Goals »
1. In the hall history below, rewrite everything from "Eureka Hall has" down to "built or repaired.", using "parishes" in place of "congregations".
2. According to the hall history below, what did the Hall serve as when the school burnt down in 1911?

Passage to read »
History of the Hall

Community in Action

First permanent settlement of the Eureka district was around 1881. Situated in the hills, midway between Byron Bay in the east and Lismore in the west, Eureka enjoys an idyllic sub-tropical climate.

Eureka Hall has been the community meeting place for over 100 years. The block on which it stands, was donated around 1903, and although there is no official record of when the Hall was actually built, reliable local knowledge places the building circa 1906.

In its early career, the Hall was to assume many varied functions. When the school burnt down in 1911, it served as the district local school. It has also served as a meeting place for various congregations while their Church was built or repaired.

Over the years, it has filled a very important role as a venue for meetings, concerts, dances, game nights, birthday parties and wedding receptions.

During both world wars, soldiers were farewelled and welcomed from the Hall and welcomed on their return.

Data rows »
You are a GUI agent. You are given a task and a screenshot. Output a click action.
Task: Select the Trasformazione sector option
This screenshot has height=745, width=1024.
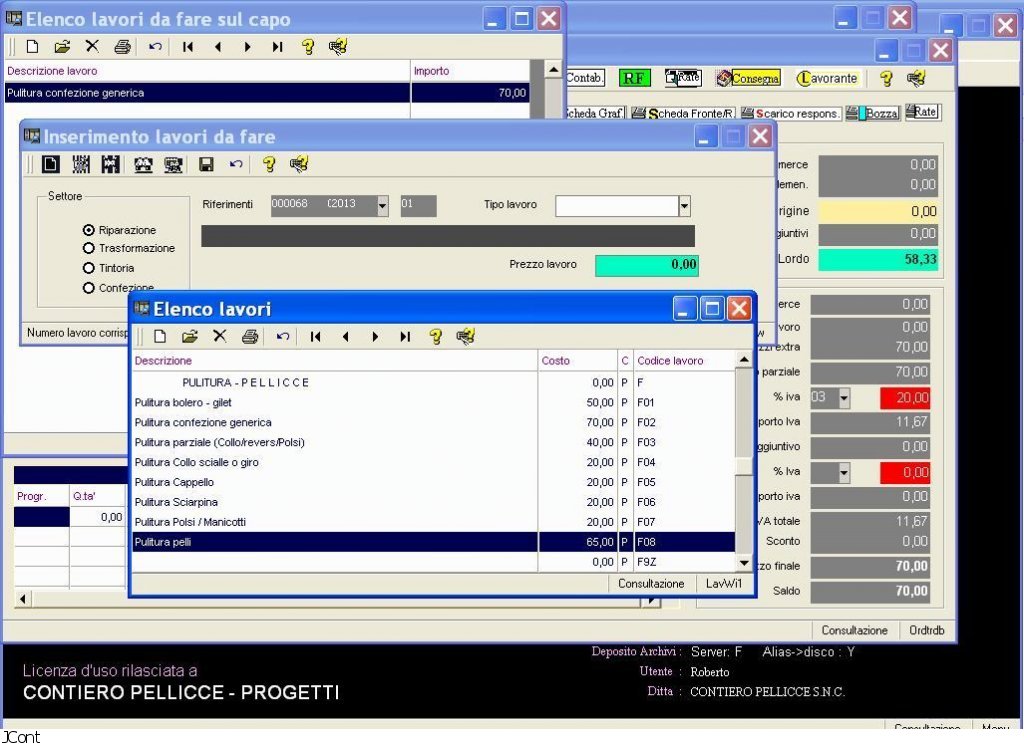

* * *

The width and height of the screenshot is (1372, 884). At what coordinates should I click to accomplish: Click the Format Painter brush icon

Task answers »
1.
Eureka Hall has been the community meeting place for over 100 years. The block on which it stands, was donated around 1903, and although there is no official record of when the Hall was actually built, reliable local knowledge places the building circa 1906.

In its early career, the Hall was to assume many varied functions. When the school burnt down in 1911, it served as the district local school. It has also served as a meeting place for various parishes while their Church was built or repaired.

2. It served as the district local school.